▸ Data entries:
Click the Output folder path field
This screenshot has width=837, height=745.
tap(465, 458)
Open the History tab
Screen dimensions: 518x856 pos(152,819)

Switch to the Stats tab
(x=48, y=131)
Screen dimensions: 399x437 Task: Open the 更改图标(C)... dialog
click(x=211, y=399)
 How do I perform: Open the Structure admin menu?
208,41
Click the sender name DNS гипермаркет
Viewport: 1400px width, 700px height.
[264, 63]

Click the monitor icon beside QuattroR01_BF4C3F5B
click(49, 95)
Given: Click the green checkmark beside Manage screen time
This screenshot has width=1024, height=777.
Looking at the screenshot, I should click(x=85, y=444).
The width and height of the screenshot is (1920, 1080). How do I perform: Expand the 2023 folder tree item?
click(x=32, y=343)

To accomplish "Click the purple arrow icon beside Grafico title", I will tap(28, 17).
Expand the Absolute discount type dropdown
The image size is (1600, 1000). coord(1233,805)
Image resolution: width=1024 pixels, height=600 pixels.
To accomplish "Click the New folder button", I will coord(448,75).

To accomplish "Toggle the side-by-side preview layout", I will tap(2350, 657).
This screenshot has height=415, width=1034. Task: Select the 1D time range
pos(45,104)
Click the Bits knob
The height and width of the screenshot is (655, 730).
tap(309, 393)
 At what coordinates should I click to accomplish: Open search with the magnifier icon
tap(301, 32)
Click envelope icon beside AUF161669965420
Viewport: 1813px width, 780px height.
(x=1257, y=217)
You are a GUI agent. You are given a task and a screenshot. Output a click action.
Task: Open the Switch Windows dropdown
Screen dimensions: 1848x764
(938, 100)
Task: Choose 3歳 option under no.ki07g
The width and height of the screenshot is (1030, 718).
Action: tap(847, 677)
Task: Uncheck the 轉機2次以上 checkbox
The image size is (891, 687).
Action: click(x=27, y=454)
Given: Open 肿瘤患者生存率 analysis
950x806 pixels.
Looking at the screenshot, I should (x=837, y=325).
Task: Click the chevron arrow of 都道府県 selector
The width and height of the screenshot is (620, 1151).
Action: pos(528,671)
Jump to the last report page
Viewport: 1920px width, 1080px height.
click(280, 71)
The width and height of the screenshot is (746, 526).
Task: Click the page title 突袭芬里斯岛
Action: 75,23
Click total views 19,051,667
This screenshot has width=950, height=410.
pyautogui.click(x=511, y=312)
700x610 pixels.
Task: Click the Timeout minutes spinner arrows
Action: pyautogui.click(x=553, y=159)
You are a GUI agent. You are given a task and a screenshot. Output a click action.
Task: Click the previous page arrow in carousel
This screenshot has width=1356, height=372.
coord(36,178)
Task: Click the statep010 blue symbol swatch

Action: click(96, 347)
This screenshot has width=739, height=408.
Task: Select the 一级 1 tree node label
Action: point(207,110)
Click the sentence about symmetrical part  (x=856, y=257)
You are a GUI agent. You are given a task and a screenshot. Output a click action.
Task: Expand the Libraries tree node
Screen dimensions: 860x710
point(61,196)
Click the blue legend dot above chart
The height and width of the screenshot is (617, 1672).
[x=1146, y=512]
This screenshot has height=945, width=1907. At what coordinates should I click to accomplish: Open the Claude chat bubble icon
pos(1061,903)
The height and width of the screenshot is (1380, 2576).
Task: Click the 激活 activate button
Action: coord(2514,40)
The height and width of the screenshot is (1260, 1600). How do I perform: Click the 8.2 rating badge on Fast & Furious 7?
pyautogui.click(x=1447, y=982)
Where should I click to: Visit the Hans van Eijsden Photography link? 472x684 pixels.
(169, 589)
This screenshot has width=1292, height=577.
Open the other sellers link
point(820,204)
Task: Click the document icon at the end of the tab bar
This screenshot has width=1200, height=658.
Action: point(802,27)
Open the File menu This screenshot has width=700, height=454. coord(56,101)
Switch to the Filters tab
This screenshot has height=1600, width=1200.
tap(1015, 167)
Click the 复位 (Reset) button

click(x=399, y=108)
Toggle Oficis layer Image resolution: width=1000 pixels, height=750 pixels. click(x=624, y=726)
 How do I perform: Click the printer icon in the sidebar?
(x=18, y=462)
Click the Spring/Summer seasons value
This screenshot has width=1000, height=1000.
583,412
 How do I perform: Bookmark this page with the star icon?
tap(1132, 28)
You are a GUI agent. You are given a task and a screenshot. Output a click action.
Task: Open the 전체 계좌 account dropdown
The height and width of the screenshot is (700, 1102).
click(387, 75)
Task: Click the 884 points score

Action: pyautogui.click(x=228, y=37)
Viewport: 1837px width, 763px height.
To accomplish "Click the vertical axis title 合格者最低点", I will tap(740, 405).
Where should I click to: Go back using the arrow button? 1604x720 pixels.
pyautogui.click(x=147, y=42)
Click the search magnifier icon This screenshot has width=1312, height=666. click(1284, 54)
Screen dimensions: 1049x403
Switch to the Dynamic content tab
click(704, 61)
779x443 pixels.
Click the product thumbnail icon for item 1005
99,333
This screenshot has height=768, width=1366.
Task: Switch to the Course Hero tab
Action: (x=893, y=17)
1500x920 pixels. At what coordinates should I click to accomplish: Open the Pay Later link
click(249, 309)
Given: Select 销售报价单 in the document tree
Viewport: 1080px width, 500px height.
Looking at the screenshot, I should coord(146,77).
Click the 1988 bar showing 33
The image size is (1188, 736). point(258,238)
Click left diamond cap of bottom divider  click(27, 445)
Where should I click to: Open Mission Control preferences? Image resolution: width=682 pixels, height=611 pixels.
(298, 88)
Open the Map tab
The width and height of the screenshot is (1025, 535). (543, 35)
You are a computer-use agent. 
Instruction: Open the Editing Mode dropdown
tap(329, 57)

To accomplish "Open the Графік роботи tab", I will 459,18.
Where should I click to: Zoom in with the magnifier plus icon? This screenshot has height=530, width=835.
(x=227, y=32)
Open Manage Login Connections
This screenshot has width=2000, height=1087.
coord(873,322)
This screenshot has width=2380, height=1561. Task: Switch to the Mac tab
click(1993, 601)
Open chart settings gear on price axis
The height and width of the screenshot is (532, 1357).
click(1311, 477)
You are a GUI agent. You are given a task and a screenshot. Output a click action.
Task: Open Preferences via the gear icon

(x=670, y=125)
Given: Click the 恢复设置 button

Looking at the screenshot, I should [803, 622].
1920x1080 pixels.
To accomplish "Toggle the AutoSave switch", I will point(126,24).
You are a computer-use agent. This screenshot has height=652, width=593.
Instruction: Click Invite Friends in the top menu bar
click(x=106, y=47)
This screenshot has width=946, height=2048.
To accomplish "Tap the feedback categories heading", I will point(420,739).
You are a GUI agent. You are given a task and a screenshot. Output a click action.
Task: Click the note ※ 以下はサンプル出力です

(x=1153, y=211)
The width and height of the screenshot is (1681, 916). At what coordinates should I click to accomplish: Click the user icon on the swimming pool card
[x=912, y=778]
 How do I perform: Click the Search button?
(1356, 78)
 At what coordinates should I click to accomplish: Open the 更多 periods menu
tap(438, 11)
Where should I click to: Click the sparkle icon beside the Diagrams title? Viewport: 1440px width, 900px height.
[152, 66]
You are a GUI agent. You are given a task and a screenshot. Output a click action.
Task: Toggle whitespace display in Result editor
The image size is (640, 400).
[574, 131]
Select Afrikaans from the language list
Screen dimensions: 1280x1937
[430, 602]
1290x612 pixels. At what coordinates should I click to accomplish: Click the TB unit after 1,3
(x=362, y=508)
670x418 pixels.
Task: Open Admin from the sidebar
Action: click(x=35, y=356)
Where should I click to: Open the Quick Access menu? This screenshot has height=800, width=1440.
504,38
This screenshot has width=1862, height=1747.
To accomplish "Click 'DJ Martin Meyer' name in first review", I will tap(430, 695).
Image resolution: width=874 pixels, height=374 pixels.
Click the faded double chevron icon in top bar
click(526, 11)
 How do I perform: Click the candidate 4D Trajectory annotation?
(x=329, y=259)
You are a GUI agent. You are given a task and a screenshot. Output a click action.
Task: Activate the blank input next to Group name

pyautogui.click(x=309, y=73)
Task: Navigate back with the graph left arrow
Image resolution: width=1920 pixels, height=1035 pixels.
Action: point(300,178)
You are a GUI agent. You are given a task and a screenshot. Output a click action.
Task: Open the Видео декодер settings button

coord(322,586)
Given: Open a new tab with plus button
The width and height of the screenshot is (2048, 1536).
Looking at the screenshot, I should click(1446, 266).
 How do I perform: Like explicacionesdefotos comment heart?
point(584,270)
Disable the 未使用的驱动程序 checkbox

▸ Stated goal:
Please reproduce the records above verbatim, from the line that contains "Task: Click the 884 points score" through the line that contains "I will point(126,24).", including both of those lines.

▸ Completed exercise:
Task: Click the 884 points score

Action: pyautogui.click(x=228, y=37)
Viewport: 1837px width, 763px height.
To accomplish "Click the vertical axis title 合格者最低点", I will tap(740, 405).
Where should I click to: Go back using the arrow button? 1604x720 pixels.
pyautogui.click(x=147, y=42)
Click the search magnifier icon This screenshot has width=1312, height=666. click(1284, 54)
Screen dimensions: 1049x403
Switch to the Dynamic content tab
click(704, 61)
779x443 pixels.
Click the product thumbnail icon for item 1005
99,333
This screenshot has height=768, width=1366.
Task: Switch to the Course Hero tab
Action: (x=893, y=17)
1500x920 pixels. At what coordinates should I click to accomplish: Open the Pay Later link
click(249, 309)
Given: Select 销售报价单 in the document tree
Viewport: 1080px width, 500px height.
Looking at the screenshot, I should coord(146,77).
Click the 1988 bar showing 33
The image size is (1188, 736). point(258,238)
Click left diamond cap of bottom divider  click(27, 445)
Where should I click to: Open Mission Control preferences? Image resolution: width=682 pixels, height=611 pixels.
(298, 88)
Open the Map tab
The width and height of the screenshot is (1025, 535). (543, 35)
You are a computer-use agent. 
Instruction: Open the Editing Mode dropdown
tap(329, 57)

To accomplish "Open the Графік роботи tab", I will 459,18.
Where should I click to: Zoom in with the magnifier plus icon? This screenshot has height=530, width=835.
(x=227, y=32)
Open Manage Login Connections
This screenshot has width=2000, height=1087.
coord(873,322)
This screenshot has width=2380, height=1561. Task: Switch to the Mac tab
click(1993, 601)
Open chart settings gear on price axis
The height and width of the screenshot is (532, 1357).
click(1311, 477)
You are a GUI agent. You are given a task and a screenshot. Output a click action.
Task: Open Preferences via the gear icon

(x=670, y=125)
Given: Click the 恢复设置 button

Looking at the screenshot, I should [803, 622].
1920x1080 pixels.
To accomplish "Toggle the AutoSave switch", I will point(126,24).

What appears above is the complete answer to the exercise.